For CPA firms advising multinationals, this is not about grandstanding. It is about risk assessment and planning. Imagine a mid-sized U.S. manufacturing group with IP parked in Ireland and cost-sharing arrangements in Singapore. For years, the structure delivered a tidy effective rate. Now the CFO reads headlines about global minimum taxes and sees competitors disclosing higher foreign cash taxes. The question becomes: do we hold the line, restructure, or prepare for higher global tax friction? Advisors will need to model multiple scenarios. What if the U.S. aligns more closely with Pillar Two? What if CAMT interacts with foreign tax credits in unexpected ways? What if state conformity adds another wrinkle? This is where the rubber meets the road.
On the audit side, tax footnotes just became more sensitive. Auditors will face more scrutiny around uncertain tax positions, valuation allowances, and the sustainability of rate assumptions. Expect more pointed questions from audit committees. Expect more back and forth with tax departments trying to explain why U.S. cash taxes look thin compared to foreign payments. And let’s be honest, optics matter. When a company that markets itself as quintessentially American pays materially more tax to China or Germany than to the U.S., boards will at least ask the question.

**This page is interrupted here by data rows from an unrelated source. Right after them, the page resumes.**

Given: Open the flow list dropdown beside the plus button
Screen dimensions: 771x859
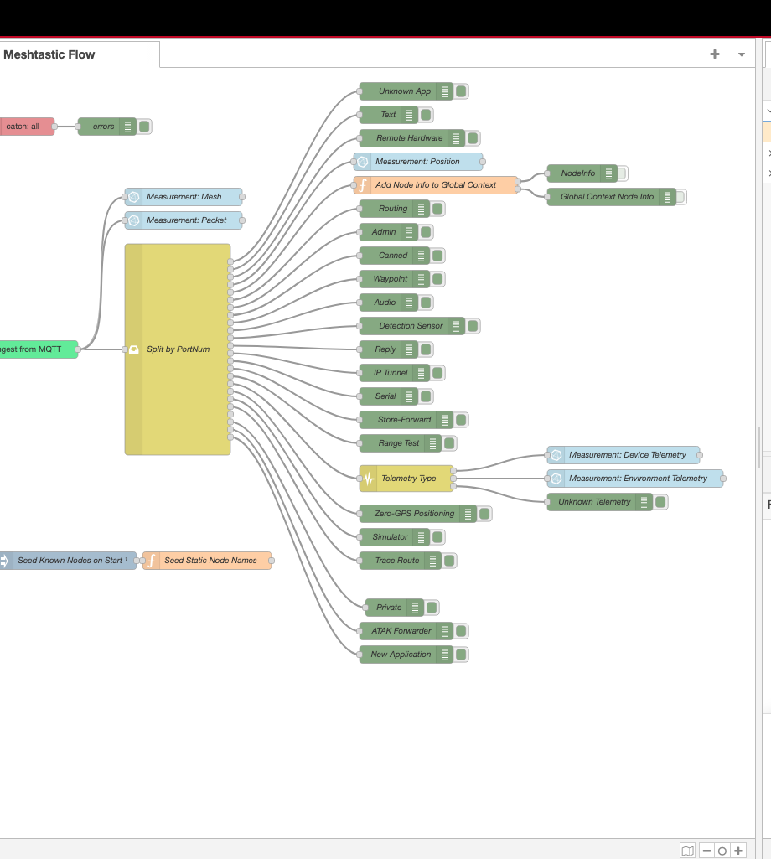Looking at the screenshot, I should 741,54.
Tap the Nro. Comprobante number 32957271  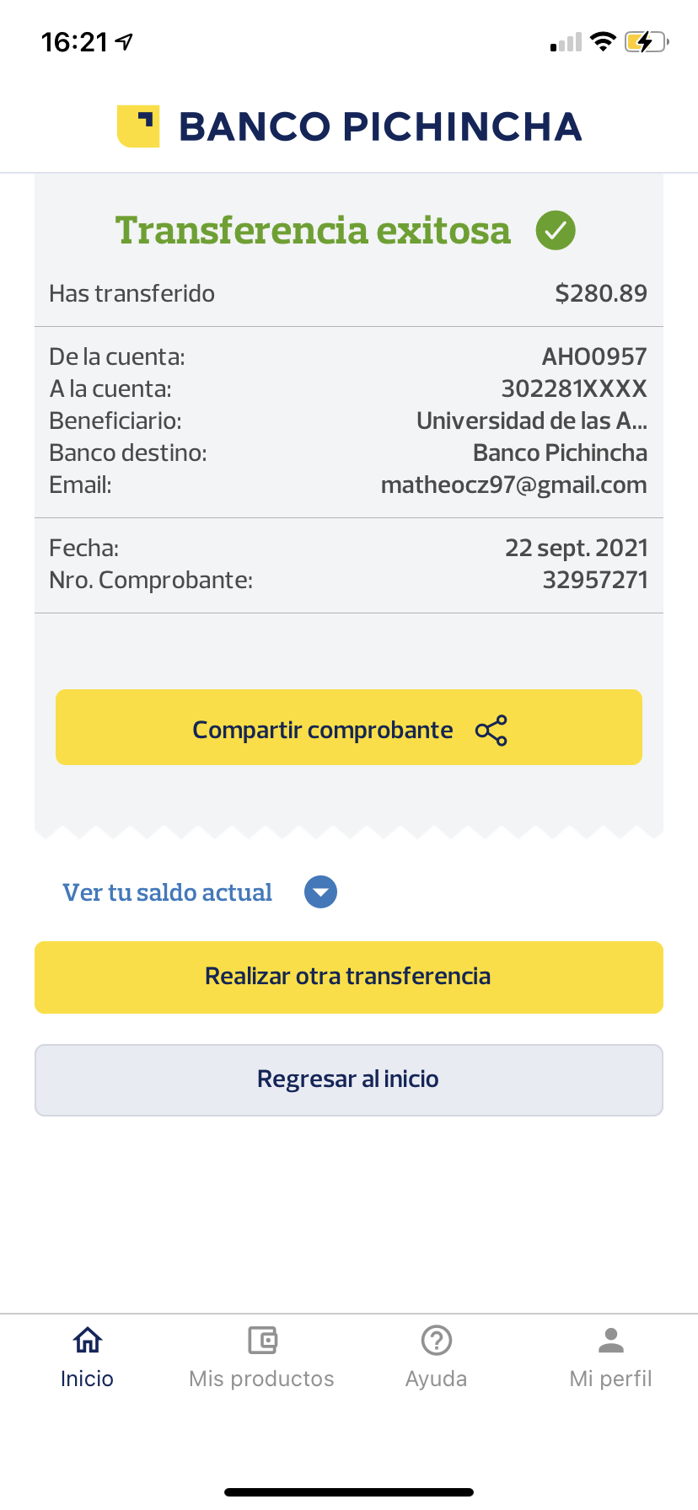595,580

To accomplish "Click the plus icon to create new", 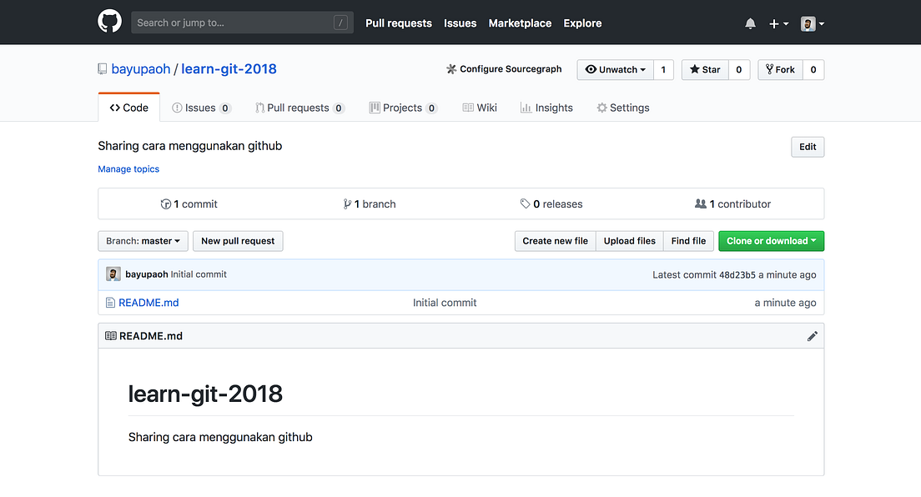I will [773, 23].

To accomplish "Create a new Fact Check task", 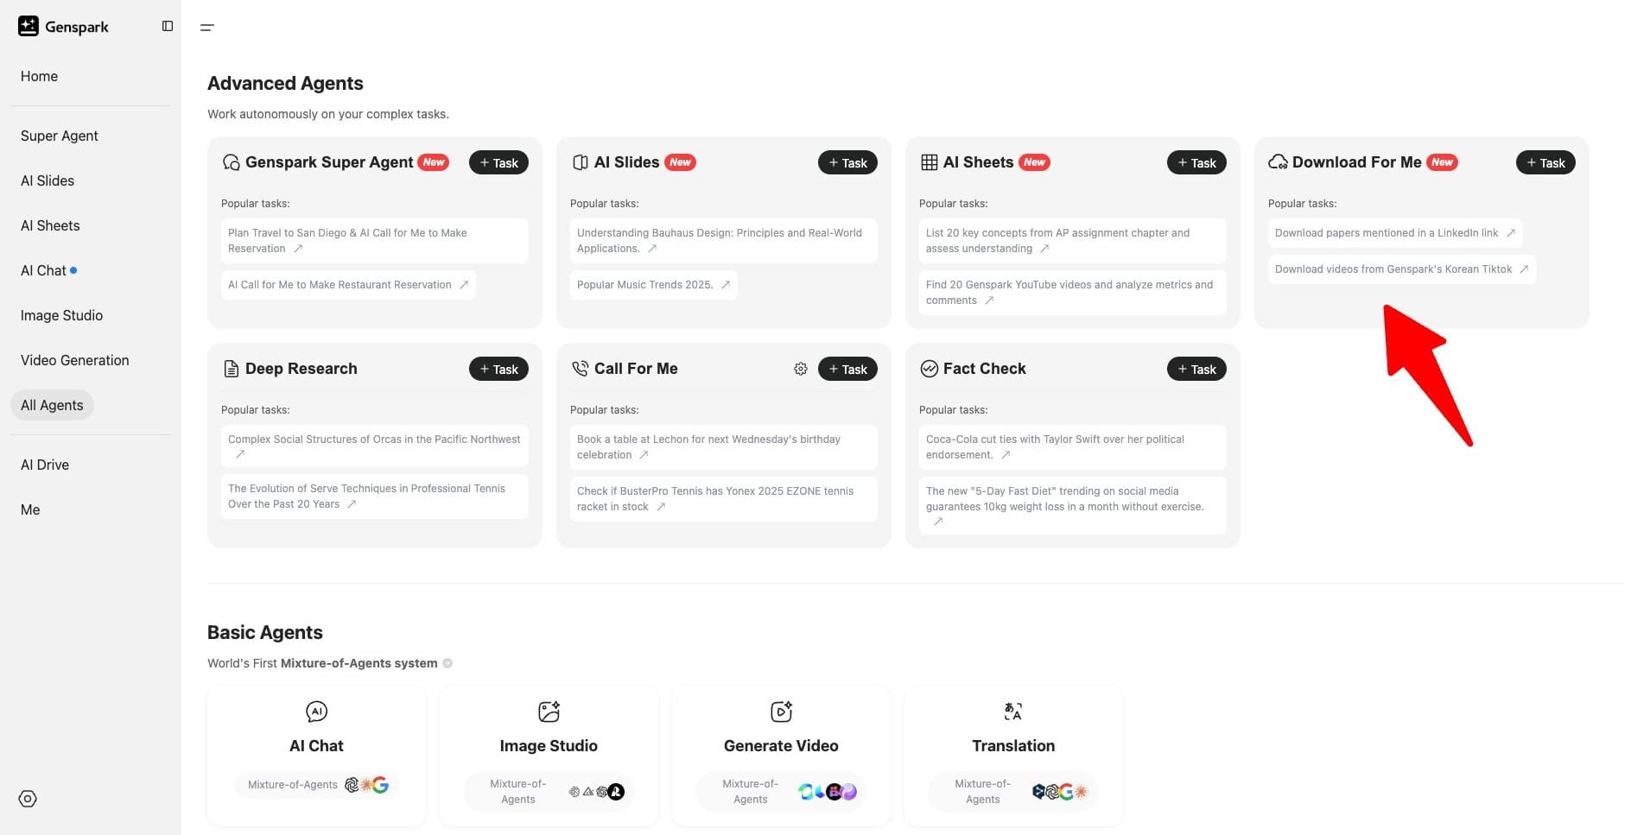I will tap(1196, 369).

The new FASB disclosure rule does not rewrite the Internal Revenue Code. It does something subtler. It gives investors, policymakers, and the public a clearer picture of where corporate tax dollars actually land. For practitioners, the takeaway is straightforward. The era of vague aggregate tax reporting is fading. Country-level transparency is expanding, both in the U.S. and abroad. That will influence tax planning, provision analysis, audit scrutiny, and possibly future legislation. So, keep an eye on the tax footnote this year. Read the country tables. Compare effective rates across jurisdictions. Ask whether current structures still make sense in a world of minimum taxes and growing transparency. Because once the numbers are out there, you cannot put the toothpaste back in the tube.